Required work
**a)** Duplicate the passage of the Scala lists notes from "scala> List.empty[Int]" up to and including "tail matching ps.".
**b)** Summarize the Scala lists notes in two sentences.
**c)** Write the next part of the Scala lists notes, picking up right after their last line.

Given text

○ ○ ○ ○ ○

構成要素に型Tを指定したList: List[T]
例)

  val fruit: List[String]    = List("apples", "oranges", "pears")
  val nums : List[Int]       = List(1, 2, 3, 4)
  val diag3: List[List[Int]] = List(List(1, 0, 0), List(0, 1, 0), List(0, 0, 1))
  val empty: List[Nothing]   = List()

Constructors of Lists

Actually, all lists are constructed from:

the empty list Nil, and
the construction operation :: (pronounced cons): x :: xs gives a new list with the first element x, followed by the elements of xs (which is a list itself).

For example:

  val fruit = "apples" :: ("oranges" :: ("pears" :: Nil))
  val nums  = 1 :: (2 :: (3 :: (4 :: Nil)))
  val empty = Nil

Nil == List.empty[A] == List()

scala> Nil
res15: scala.collection.immutable.Nil.type = List()

scala> List.empty[Int]
res16: List[Int] = List()

scala> List()
res17: List[Nothing] = List()

Manipulating Lists

It is possible to decompose lists with pattern matching:

Nil: the Nil constant,
p :: ps: A pattern that matches a list with a head matching p and a tail matching ps.

      nums match {
        // Lists of `Int` that starts with `1` and then `2`
        case 1 :: 2 :: xs => …
        // Lists of length 1
        case x :: Nil => …
        // Same as `x :: Nil`
        case List(x) => …
        // The empty list, same as `Nil`
        case List() =>
        // A list that contains as only element another list that starts with `2`
        case List(2 :: xs) => …
      }

例)リストへのインサート

object StandardLibrary{
  val cond: (Int, Int) => Boolean = (_: Int) < (_: Int)/*insert the correct condition for evaluating if the list is sorted*/
  def insert(x: Int, xs: List[Int]): List[Int] =
    xs match {
      case List() => x :: List.empty[Int]// TODO
      case y :: ys =>
        if (cond(x, y)) x :: y :: ys
        else y :: insert(x, ys)

○ ○ ○ ○ ○

Raw data
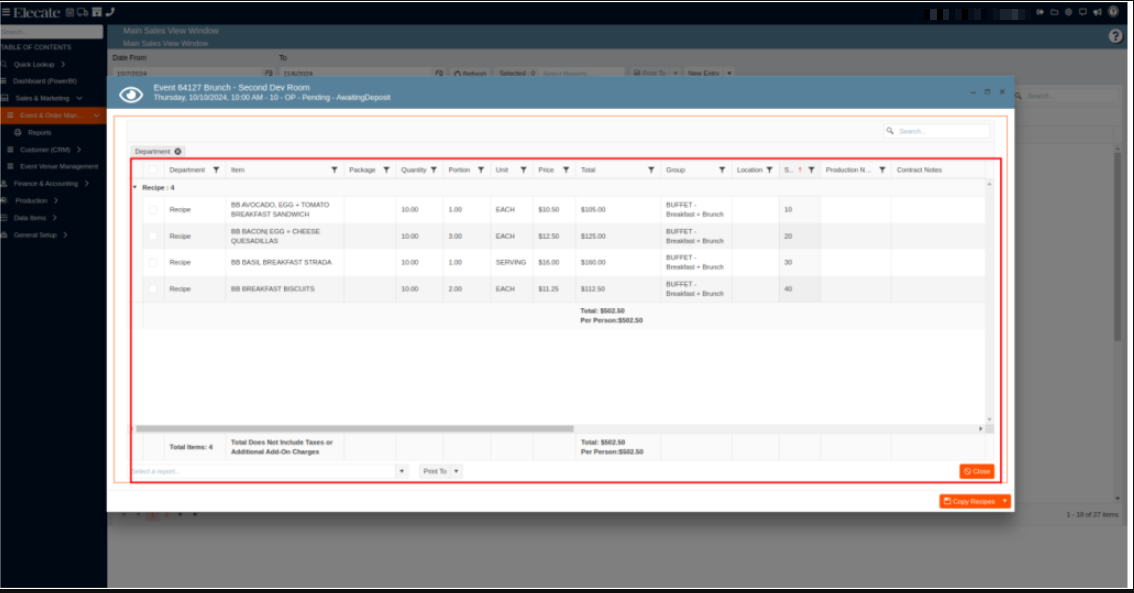Expand the Print To dropdown arrow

○ ○ ○ ○ ○

Responses in order
**a)**
scala> List.empty[Int]
res16: List[Int] = List()

scala> List()
res17: List[Nothing] = List()

Manipulating Lists

It is possible to decompose lists with pattern matching:

Nil: the Nil constant,
p :: ps: A pattern that matches a list with a head matching p and a tail matching ps.

**b)** All lists are constructed from the empty list Nil and the cons operation ::, where x :: xs gives a new list with first element x followed by the elements of xs. Lists can be decomposed with pattern matching, using the Nil constant or a pattern p :: ps that matches a list whose head matches p and whose tail matches ps.

**c)**
    }

  def main(args: Array[String]): Unit = {
    println(insert(4, 1::8::Nil))
  }
}

Output
> List(1, 4, 8)

Option

インスタンスである Some[A]None を返す。
例)

import org.scalatest.{FlatSpec, Matchers}

object StandardLibrary extends FlatSpec with Matchers {

  def optionMap(x: Option[Int]) : Option[Int]= {
    x.map(x => x + 1)
  }

  def optionFilter(x: Option[Int]): Option[Int] = {
    x.filter(x => x % 2 == 0)
  }

  def optionFlatMap(x: Option[Int]): Option[Int] = {
    x.flatMap(x => Some(x + 1))
  }

  def main(args: Array[String]): Unit = {
    println(optionMap(Some(7)))
    println(optionMap(None))
    println(optionFilter(Some(5)))
    println(optionFilter(Some(6)))
    println(optionFlatMap(Some(4)))
    println(optionFlatMap(None))
  }

}

出力

Some(8)
None
None
Some(6)
Some(5)
None

Either

object StandardLibrary{

  def triple(x: Int): Int = 3 * x

  def tripleEither(x: Either[String, Int]): Either[String, Int] =
    x.map(triple) 

  def main(args: Array[String]): Unit = {
    println(tripleEither(Right(1)))
    println(tripleEither(Left("not a number")))
  }
}

Note)
x.right.map(triple) でも良いが、rightmapで統一

出力

Right(3)
Left(not a number)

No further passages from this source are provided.